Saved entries
━━━━━━━━━━━━━━━━━━━━

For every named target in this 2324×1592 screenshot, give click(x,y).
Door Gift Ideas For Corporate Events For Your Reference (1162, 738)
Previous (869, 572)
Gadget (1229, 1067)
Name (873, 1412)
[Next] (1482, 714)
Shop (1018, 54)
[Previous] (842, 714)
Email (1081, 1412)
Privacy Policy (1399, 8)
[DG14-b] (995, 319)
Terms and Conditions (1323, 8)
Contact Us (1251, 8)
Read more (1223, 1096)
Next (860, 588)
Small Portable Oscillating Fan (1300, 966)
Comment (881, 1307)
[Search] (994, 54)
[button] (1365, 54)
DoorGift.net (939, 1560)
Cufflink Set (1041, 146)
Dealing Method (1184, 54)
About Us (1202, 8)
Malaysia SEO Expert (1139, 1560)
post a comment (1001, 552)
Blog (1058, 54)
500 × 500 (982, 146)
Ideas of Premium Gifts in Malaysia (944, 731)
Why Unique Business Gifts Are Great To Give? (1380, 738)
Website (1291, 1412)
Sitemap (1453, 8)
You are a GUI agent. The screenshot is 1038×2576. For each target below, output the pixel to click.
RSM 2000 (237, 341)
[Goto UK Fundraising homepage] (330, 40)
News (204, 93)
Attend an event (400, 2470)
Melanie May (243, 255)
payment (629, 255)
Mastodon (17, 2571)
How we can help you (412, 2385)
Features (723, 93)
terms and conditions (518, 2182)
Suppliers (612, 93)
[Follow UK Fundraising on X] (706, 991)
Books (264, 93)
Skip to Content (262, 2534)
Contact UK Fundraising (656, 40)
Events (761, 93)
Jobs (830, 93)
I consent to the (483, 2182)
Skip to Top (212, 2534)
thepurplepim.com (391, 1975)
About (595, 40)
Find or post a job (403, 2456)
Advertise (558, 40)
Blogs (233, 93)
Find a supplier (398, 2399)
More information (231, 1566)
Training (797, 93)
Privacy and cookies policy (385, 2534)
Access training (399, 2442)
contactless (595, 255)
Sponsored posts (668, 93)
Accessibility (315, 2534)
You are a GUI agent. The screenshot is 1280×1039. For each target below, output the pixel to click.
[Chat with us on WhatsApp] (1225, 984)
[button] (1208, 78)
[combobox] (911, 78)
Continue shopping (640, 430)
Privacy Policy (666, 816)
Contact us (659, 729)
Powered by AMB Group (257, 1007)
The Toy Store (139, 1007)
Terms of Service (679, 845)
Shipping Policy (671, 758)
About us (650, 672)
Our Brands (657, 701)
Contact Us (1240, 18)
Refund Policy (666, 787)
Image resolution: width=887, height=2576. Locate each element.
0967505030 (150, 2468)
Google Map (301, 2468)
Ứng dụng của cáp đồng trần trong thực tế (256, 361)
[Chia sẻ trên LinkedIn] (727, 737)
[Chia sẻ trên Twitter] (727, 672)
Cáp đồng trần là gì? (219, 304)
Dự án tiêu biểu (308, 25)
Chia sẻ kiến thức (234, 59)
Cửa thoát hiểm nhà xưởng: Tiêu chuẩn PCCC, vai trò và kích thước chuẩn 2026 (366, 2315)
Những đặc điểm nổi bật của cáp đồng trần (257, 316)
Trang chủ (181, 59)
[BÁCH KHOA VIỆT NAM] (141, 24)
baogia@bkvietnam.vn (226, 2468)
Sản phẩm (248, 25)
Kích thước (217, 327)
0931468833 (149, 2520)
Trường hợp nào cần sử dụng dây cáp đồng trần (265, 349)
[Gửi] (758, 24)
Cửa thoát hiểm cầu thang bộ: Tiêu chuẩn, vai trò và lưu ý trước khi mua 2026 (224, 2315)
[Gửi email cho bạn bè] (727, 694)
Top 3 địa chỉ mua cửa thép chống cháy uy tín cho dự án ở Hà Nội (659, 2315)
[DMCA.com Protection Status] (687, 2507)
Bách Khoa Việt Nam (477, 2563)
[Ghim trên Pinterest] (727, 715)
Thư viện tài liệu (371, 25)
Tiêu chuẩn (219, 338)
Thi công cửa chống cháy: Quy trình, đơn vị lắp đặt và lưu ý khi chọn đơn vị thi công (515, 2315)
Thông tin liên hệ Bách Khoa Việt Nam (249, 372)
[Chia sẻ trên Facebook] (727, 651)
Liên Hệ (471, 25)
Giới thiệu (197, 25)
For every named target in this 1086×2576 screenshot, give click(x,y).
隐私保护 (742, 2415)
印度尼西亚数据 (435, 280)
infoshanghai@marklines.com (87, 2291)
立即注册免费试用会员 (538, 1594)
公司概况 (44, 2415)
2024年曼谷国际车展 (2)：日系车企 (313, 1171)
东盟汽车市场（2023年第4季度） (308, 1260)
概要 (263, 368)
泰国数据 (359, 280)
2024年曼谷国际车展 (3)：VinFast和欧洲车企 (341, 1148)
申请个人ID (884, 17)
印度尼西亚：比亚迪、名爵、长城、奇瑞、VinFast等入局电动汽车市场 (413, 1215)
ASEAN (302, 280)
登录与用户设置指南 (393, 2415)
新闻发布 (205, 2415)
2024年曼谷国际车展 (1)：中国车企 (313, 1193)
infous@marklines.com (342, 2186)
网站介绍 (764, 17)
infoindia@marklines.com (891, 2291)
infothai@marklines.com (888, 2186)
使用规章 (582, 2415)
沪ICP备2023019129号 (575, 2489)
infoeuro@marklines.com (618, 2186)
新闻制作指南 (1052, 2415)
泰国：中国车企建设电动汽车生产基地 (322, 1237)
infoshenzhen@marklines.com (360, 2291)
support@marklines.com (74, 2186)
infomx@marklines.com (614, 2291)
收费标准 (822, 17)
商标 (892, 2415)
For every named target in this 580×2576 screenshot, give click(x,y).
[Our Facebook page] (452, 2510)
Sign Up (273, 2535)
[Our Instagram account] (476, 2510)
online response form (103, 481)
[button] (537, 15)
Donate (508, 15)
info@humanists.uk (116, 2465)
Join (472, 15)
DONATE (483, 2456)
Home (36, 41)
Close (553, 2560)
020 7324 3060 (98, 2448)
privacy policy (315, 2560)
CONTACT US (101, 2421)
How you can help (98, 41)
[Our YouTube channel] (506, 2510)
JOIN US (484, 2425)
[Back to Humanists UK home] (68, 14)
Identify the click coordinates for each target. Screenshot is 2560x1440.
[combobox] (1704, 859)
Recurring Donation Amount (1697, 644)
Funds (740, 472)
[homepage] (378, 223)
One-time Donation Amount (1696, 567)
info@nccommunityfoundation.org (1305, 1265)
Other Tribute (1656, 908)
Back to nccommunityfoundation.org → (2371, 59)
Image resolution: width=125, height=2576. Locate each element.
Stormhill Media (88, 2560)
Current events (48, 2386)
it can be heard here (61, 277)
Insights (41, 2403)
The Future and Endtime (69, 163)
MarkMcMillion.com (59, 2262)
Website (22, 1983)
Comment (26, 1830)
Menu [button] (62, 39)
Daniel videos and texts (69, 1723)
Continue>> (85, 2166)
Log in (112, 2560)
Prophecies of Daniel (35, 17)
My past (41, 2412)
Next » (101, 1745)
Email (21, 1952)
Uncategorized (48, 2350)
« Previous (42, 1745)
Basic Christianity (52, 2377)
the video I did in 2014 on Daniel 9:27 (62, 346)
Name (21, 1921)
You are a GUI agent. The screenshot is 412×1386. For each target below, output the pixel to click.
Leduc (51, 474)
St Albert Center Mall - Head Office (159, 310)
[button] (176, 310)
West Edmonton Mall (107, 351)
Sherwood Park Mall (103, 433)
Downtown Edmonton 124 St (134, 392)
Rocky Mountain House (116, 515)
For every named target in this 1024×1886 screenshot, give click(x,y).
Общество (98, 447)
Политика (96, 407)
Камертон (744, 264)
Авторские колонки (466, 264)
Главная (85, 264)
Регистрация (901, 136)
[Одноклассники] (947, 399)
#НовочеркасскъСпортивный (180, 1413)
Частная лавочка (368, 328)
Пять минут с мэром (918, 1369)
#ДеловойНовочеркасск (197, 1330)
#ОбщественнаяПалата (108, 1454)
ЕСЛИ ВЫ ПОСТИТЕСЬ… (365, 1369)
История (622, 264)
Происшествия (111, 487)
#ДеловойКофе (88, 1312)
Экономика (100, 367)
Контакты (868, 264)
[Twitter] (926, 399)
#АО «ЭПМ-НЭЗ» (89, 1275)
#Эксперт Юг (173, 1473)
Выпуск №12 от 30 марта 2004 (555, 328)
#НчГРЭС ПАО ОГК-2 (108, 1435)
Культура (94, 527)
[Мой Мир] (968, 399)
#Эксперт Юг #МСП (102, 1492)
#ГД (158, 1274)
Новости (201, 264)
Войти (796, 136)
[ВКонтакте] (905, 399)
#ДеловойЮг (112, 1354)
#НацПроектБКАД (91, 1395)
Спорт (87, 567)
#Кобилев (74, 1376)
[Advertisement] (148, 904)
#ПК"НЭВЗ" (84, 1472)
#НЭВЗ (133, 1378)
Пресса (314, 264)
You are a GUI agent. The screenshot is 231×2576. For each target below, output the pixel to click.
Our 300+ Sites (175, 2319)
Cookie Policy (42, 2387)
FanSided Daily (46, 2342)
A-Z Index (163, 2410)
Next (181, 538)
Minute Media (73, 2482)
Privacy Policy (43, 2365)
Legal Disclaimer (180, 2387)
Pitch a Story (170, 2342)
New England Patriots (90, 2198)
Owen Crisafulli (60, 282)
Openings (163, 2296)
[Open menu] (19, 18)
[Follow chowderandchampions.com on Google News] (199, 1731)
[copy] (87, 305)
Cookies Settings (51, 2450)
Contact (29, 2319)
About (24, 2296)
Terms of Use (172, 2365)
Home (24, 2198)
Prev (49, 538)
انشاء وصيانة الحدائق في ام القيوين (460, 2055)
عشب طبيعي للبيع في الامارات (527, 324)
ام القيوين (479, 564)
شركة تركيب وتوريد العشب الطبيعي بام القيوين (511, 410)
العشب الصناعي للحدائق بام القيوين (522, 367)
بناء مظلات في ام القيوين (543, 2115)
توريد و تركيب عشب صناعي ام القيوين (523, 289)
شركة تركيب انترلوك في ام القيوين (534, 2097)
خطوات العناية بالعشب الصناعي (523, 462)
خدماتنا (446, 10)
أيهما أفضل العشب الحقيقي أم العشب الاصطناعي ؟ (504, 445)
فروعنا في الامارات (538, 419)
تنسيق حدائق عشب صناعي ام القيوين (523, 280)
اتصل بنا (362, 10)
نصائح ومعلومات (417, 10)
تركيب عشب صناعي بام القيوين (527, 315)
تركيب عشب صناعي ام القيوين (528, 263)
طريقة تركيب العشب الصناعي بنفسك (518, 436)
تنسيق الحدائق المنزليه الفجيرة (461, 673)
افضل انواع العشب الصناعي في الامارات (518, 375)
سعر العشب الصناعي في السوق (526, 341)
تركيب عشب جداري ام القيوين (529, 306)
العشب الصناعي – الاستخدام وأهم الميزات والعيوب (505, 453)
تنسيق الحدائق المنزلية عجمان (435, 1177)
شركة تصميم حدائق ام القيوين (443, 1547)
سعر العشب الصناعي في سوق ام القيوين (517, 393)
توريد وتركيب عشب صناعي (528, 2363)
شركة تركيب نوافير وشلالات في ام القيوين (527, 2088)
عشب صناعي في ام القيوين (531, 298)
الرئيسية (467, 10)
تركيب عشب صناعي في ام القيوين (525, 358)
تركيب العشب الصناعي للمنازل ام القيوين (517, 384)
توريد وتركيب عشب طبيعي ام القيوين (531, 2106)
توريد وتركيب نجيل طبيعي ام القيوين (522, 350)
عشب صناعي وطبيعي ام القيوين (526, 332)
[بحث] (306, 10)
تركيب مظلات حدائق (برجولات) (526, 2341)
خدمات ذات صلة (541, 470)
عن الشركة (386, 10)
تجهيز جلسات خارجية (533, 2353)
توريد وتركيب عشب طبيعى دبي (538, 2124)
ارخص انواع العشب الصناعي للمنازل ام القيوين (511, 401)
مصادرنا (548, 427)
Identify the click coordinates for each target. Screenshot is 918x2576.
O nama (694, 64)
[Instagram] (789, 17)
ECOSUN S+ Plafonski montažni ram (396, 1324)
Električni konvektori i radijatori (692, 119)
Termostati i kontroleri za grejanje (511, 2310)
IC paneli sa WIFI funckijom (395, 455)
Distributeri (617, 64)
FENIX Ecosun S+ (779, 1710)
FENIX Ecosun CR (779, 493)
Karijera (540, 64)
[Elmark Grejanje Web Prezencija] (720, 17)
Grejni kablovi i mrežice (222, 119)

━━━━━━━━━━━━━━━━━━━━

### EXERCISE GOAL
What are the lines, exactly as written above, from the line with "Events (761, 93)" to the line with "Thư viện tài liệu (371, 25)", both included? Output only those.

### OUTPUT
Events (761, 93)
Jobs (830, 93)
I consent to the (483, 2182)
Skip to Top (212, 2534)
thepurplepim.com (391, 1975)
About (595, 40)
Find or post a job (403, 2456)
Advertise (558, 40)
Blogs (233, 93)
Find a supplier (398, 2399)
More information (231, 1566)
Training (797, 93)
Privacy and cookies policy (385, 2534)
Access training (399, 2442)
contactless (595, 255)
Sponsored posts (668, 93)
Accessibility (315, 2534)
You are a GUI agent. The screenshot is 1280×1039. For each target below, output the pixel to click.
[Chat with us on WhatsApp] (1225, 984)
[button] (1208, 78)
[combobox] (911, 78)
Continue shopping (640, 430)
Privacy Policy (666, 816)
Contact us (659, 729)
Powered by AMB Group (257, 1007)
The Toy Store (139, 1007)
Terms of Service (679, 845)
Shipping Policy (671, 758)
About us (650, 672)
Our Brands (657, 701)
Contact Us (1240, 18)
Refund Policy (666, 787)
Image resolution: width=887, height=2576. Locate each element.
0967505030 (150, 2468)
Google Map (301, 2468)
Ứng dụng của cáp đồng trần trong thực tế (256, 361)
[Chia sẻ trên LinkedIn] (727, 737)
[Chia sẻ trên Twitter] (727, 672)
Cáp đồng trần là gì? (219, 304)
Dự án tiêu biểu (308, 25)
Chia sẻ kiến thức (234, 59)
Cửa thoát hiểm nhà xưởng: Tiêu chuẩn PCCC, vai trò và kích thước chuẩn 2026 (366, 2315)
Những đặc điểm nổi bật của cáp đồng trần (257, 316)
Trang chủ (181, 59)
[BÁCH KHOA VIỆT NAM] (141, 24)
baogia@bkvietnam.vn (226, 2468)
Sản phẩm (248, 25)
Kích thước (217, 327)
0931468833 (149, 2520)
Trường hợp nào cần sử dụng dây cáp đồng trần (265, 349)
[Gửi] (758, 24)
Cửa thoát hiểm cầu thang bộ: Tiêu chuẩn, vai trò và lưu ý trước khi mua 2026 (224, 2315)
[Gửi email cho bạn bè] (727, 694)
Top 3 địa chỉ mua cửa thép chống cháy uy tín cho dự án ở Hà Nội (659, 2315)
[DMCA.com Protection Status] (687, 2507)
Bách Khoa Việt Nam (477, 2563)
[Ghim trên Pinterest] (727, 715)
Thư viện tài liệu (371, 25)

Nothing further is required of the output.